At a workshop held over the previous weekend, NGOs had identified food security, sustainable development, a more just trade regime and more justice in international agriculture as key issues (see also report in Weekly Trade News Digest No.18). The workshop recommendations included creating a global food security net for exchange of information and ideas; moving on labelling and standard setting; responding to the WTO's "boxes system" by improving the sustainable development box so that subsidies can be used for environmental aims; creating a "bread box" for low- income food deficit countries; and revising the WTO Agreement on Sanitary and Phytosanitary Measures for better monitoring of the Codex Alimentarius.

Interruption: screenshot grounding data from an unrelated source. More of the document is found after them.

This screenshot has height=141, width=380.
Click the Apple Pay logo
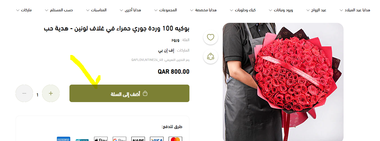101,139
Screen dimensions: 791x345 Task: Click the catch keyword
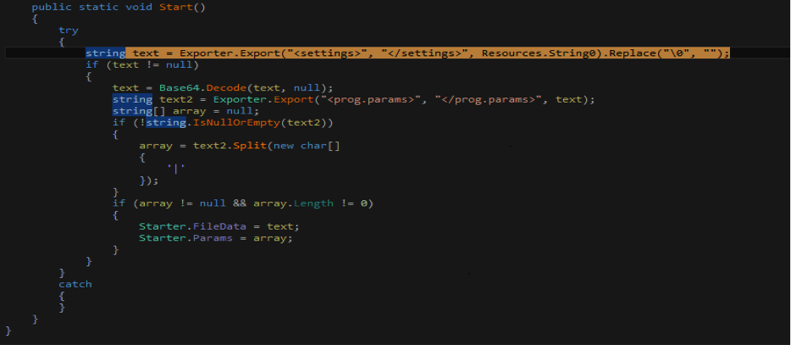coord(75,284)
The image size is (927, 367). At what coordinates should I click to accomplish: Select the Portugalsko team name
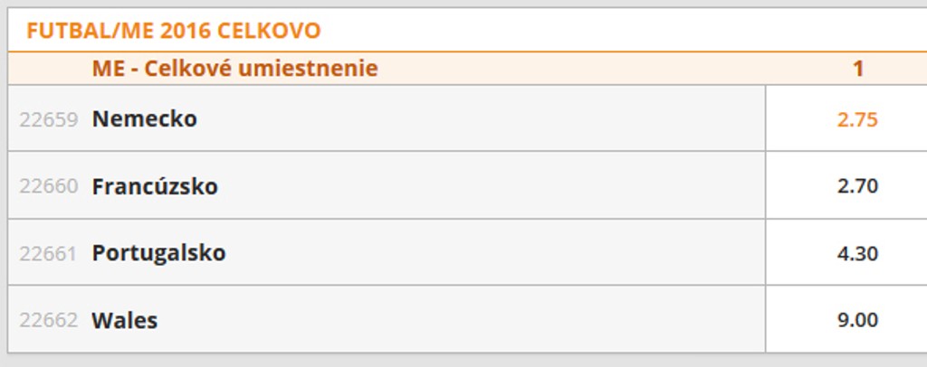coord(158,253)
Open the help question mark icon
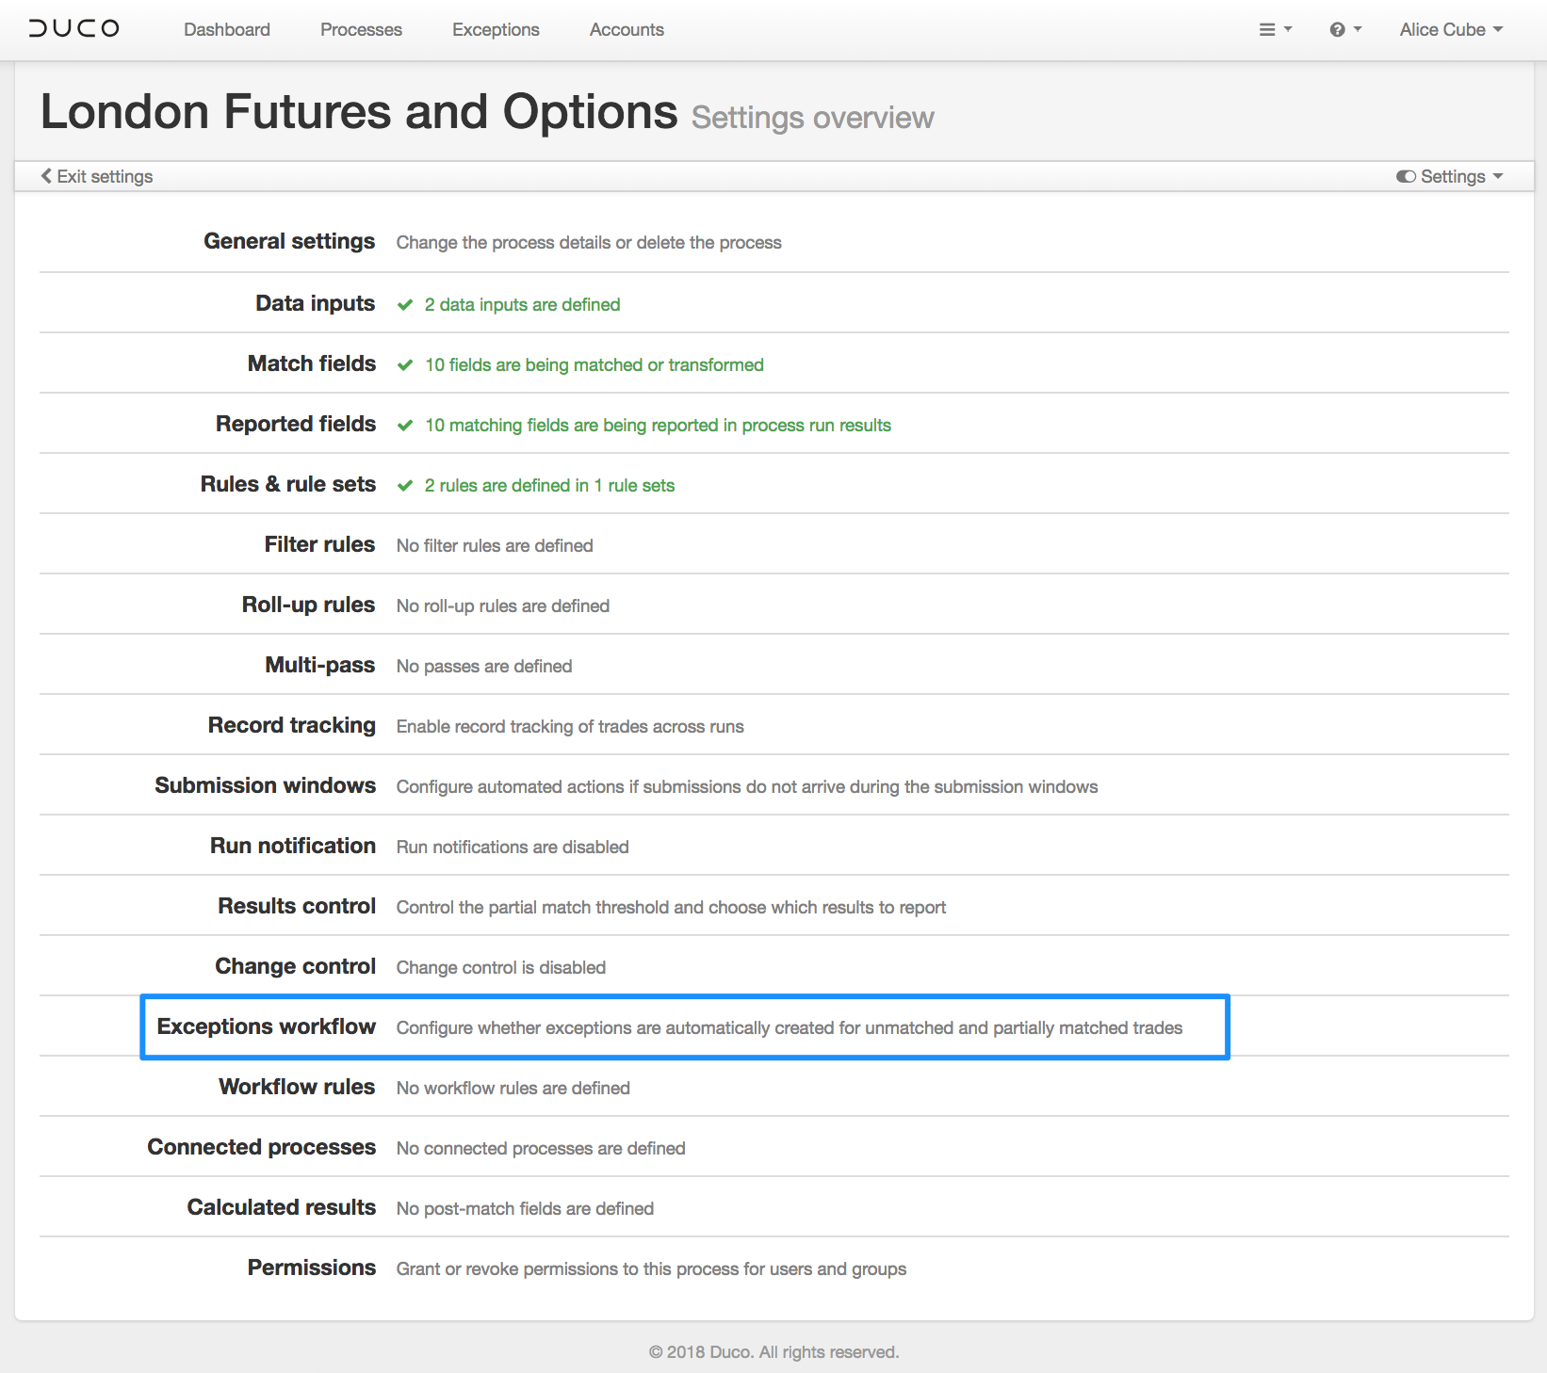Screen dimensions: 1547x1373 pyautogui.click(x=1337, y=30)
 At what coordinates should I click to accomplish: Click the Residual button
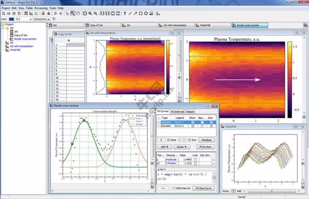pyautogui.click(x=206, y=140)
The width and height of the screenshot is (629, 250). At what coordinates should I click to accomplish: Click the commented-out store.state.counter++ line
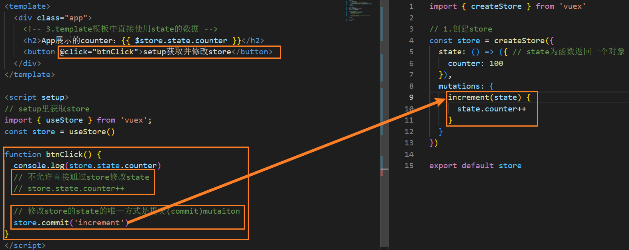pos(69,188)
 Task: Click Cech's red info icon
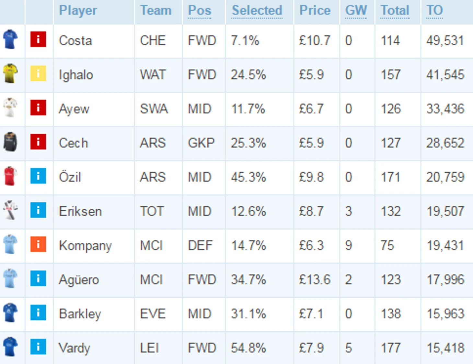tap(38, 142)
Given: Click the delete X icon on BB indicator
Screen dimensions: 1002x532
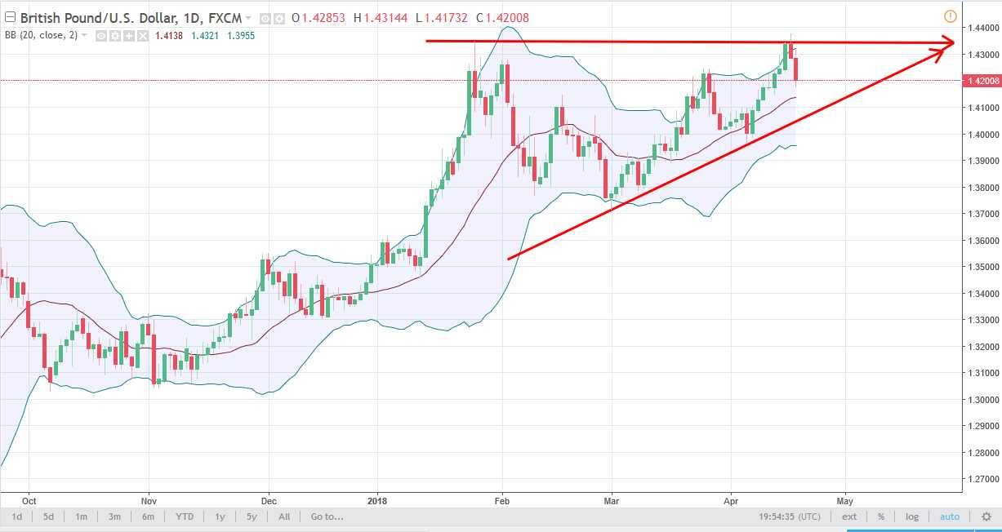Looking at the screenshot, I should pos(143,36).
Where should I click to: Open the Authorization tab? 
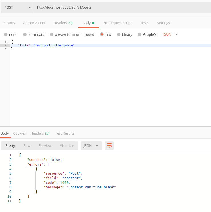coord(34,23)
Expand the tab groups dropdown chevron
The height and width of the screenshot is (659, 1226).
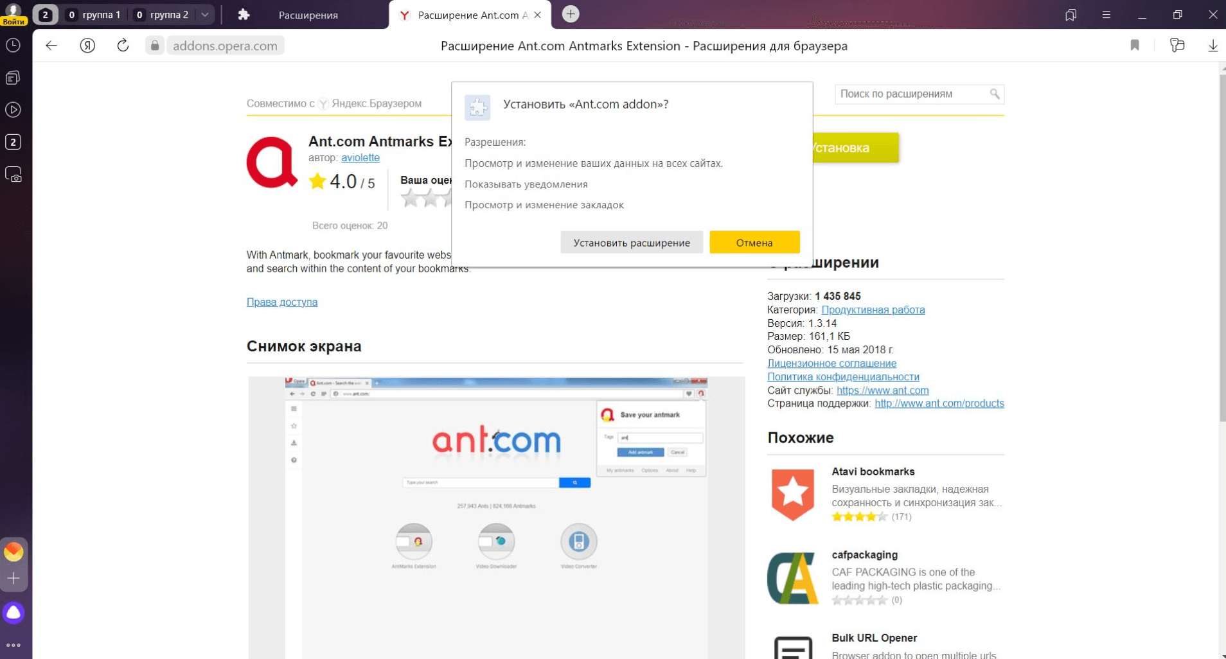click(205, 15)
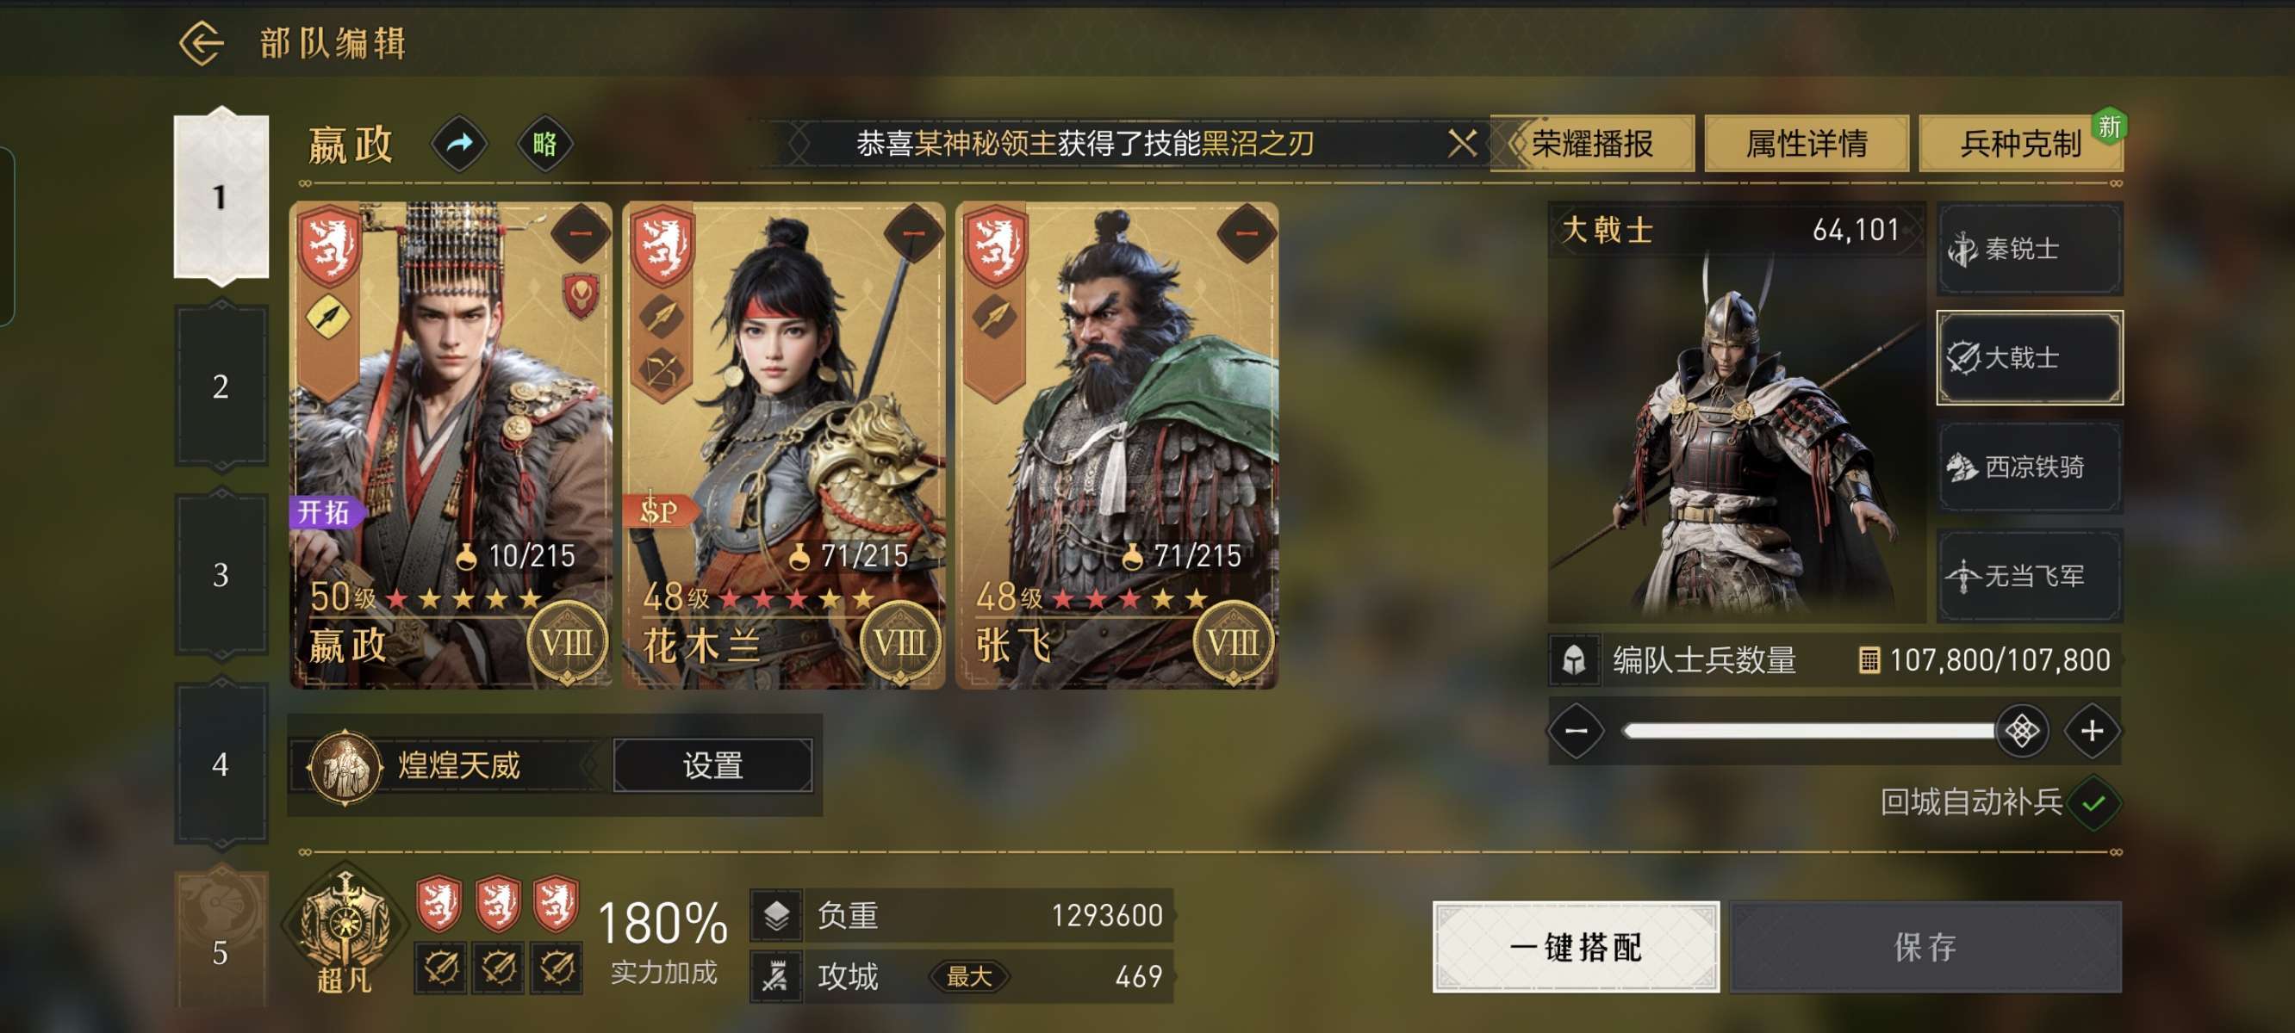Select the 秦锐士 troop type

coord(2029,248)
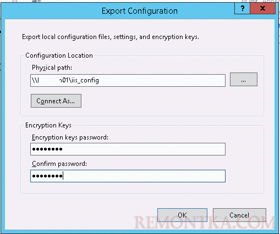The image size is (280, 234).
Task: Place cursor before first dot in keys password
Action: coord(32,149)
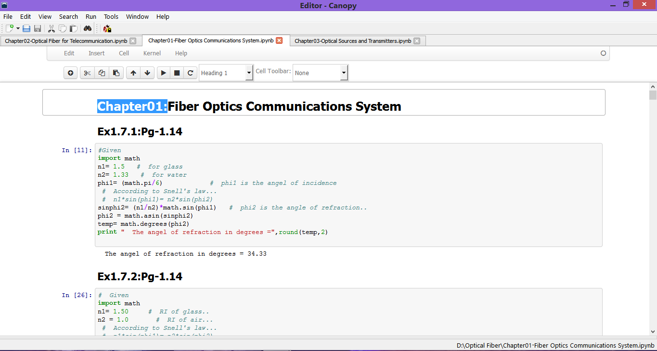Click the new file icon in toolbar
Screen dimensions: 657x351
pyautogui.click(x=9, y=29)

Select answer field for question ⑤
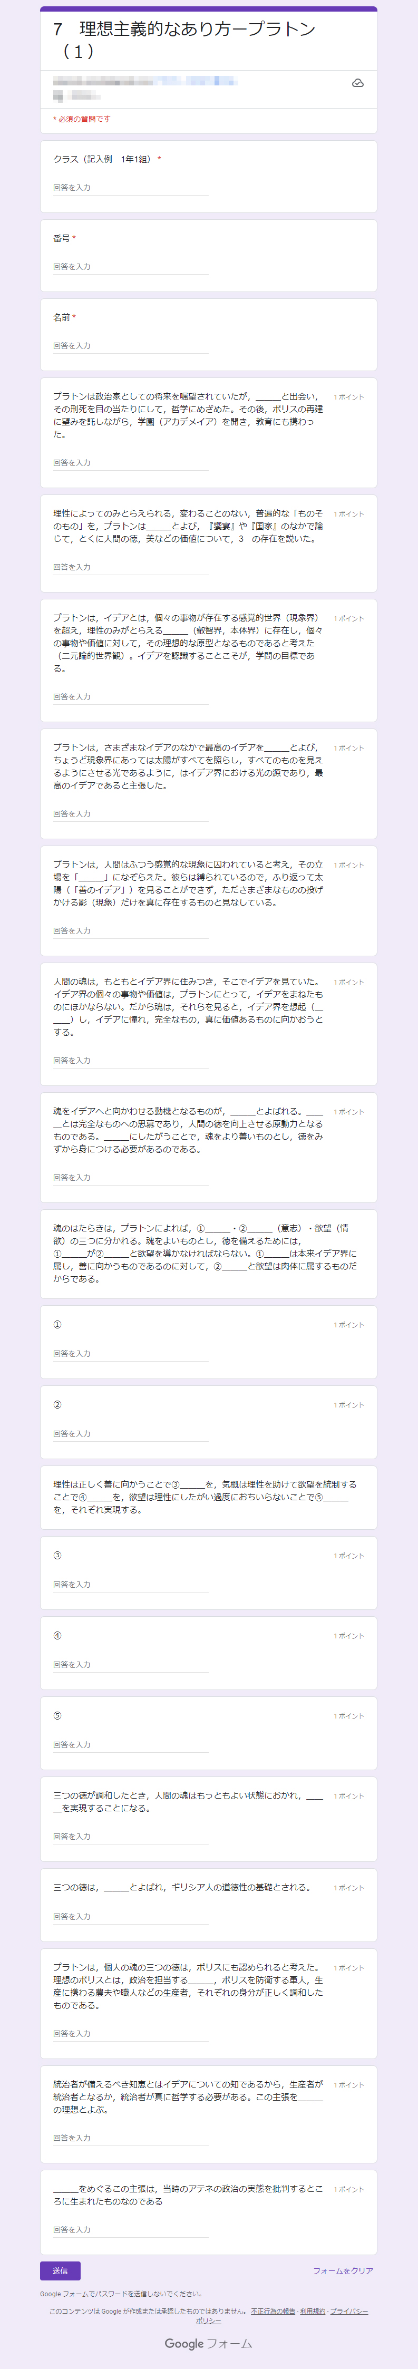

The workshop debated whether taking parts of agriculture out of the WTO would or would not be the answer to the problem; how bringing down barriers in developed countries is key, and the opportunities for developing countries and importing countries in the next round. It was mentioned that some developing and Cairns group countries fear that -- due to internal EU difficulties in agreeing on opening up agriculture trade -- any EU proposal to come before the WTO would be non- negotiable. One NGO participant pointed out that in terms of environmental protection, the EU might be in a position to serve as "environmental good guy" and counterbalance the Cairns group and the USA.

A group of US agriculture groups - including the US Dairy Foods Association, the Pork Producers Council, the National Farmers' Alliance and the American Sugar Alliance - held a meeting on 19 May, during which they expressed their support for the WTO and, in particular, for speeding up agriculture trade liberalisation.